[Source document]
^^^^^^^^
To explore the outcome of computer navigation on screw length and number during baseplate placement, Hones et al. evaluated their effect with rTSA placed in vivo [30]. They reported notably fewer screws per case (three screws vs. four screws on average, p < 0.001) and greater average screw length (35.0 mm in the navigation group vs. 32.6 mm in the conventional group, p < 0.001).

Sprowls et al. evaluated the impact of preoperative templating and intraoperative navigation on baseplate component specifications, including screw measurement length, screw number, and amount of augmented baseplate use [31]. Intraoperative computer navigation allowed for longer individual screw lengths (mean 36.7 mm vs. 30 mm), increased composite screw length, and fewer total screws used (frequency of using two screws total 68.6% vs 50.8% in non-navigated). They used Exactech for all cases.

In a case report of a rheumatoid patient with rotator cuff arthropathy, the use of a CT-guided rTSA was evaluated by Gavaskar et al. [32]. They found that CT navigation can help in improving screw length and purchase which may add to long-term stability. Real-time 3D feedback on the quality of glenoid bone provided optimal initial fixation of the glenoid component.

Venne et al. described a system for performing computer-assisted rTSA, including preoperative planning, intraoperative navigation, and postoperative evaluation, and then compared this with a conventional approach [33]. In their work, both accuracy and precision for screw angulation, the endpoint of screw placement (navigated 3.7± 2.4 mm vs. 9.7 ± 6.9 mm), and the endpoint of the baseplate central peg was improved in the navigated group compared to the conventional group which facilitated an improved bone purchase and a more secure glenoid implant fixation. They defined accuracy as how close the desired endpoint length was able to be replicated, and, therefore, the precision of repeated measurements under the same conditions.
^^^^^^^^
[Given information]
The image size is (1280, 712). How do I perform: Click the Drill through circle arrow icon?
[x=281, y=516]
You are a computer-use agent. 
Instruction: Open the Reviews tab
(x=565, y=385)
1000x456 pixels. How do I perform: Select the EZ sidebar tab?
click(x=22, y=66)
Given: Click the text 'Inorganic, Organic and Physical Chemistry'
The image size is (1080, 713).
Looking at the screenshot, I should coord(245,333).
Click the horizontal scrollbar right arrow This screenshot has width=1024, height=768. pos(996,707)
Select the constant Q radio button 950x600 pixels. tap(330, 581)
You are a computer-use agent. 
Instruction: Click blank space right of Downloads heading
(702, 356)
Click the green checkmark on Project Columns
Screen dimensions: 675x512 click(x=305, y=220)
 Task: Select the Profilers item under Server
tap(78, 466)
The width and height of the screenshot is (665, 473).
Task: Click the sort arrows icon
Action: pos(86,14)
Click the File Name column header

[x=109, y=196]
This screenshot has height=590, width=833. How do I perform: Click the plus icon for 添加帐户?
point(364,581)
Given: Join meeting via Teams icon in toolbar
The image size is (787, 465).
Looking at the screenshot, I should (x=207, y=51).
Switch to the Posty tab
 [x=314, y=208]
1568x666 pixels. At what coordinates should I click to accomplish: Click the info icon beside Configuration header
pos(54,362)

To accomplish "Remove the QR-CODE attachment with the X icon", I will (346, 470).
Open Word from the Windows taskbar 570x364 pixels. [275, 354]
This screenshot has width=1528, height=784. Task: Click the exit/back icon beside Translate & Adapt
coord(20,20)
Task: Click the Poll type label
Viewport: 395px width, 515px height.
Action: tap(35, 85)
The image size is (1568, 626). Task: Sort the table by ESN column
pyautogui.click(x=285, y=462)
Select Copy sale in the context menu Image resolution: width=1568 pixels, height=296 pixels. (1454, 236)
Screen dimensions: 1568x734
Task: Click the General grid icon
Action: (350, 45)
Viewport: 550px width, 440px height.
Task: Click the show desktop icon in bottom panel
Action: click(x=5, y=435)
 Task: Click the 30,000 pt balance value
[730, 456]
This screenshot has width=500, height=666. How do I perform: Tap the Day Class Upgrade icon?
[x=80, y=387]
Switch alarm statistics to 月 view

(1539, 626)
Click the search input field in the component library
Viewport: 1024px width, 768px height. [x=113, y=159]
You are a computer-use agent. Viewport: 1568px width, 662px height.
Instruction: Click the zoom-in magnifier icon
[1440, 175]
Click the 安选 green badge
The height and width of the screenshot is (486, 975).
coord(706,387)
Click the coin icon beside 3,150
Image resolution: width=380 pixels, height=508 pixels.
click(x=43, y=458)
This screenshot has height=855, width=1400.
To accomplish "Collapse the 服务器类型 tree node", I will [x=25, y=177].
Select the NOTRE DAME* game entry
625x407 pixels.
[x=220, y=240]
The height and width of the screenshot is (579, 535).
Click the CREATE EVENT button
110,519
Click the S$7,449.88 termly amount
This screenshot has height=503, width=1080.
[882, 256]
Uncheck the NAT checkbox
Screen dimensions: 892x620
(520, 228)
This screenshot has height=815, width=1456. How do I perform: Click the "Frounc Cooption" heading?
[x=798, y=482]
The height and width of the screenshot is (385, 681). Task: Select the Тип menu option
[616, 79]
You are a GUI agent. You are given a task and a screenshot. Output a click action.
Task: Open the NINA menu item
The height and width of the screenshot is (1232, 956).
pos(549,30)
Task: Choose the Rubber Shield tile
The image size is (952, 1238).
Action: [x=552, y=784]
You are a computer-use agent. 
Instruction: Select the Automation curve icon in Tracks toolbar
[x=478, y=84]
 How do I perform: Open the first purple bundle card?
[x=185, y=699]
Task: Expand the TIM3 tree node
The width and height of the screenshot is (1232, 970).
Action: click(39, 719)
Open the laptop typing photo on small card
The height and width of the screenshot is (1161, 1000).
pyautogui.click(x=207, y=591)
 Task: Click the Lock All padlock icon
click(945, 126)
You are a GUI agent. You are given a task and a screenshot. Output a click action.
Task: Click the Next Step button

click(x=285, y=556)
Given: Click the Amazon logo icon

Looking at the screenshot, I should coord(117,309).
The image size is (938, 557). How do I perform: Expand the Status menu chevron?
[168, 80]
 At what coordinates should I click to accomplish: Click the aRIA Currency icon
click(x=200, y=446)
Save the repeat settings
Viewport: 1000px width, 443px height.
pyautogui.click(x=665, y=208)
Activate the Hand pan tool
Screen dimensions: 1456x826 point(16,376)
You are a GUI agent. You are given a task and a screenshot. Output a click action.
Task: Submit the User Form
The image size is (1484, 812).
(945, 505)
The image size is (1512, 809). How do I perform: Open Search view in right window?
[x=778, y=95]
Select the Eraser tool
^^^^^^^^
Answer these questions using the text on computer navigation and screw placement:
1. In the study by Hones et al., what was the average screw length in the navigation group?
2. Which system did Sprowls et al. use for all cases?
3. In the case report by Gavaskar et al., what condition did the rheumatoid patient have?
The entries have no connection to the text on computer navigation and screw placement.

1. 35.0 mm
2. Exactech
3. Rotator cuff arthropathy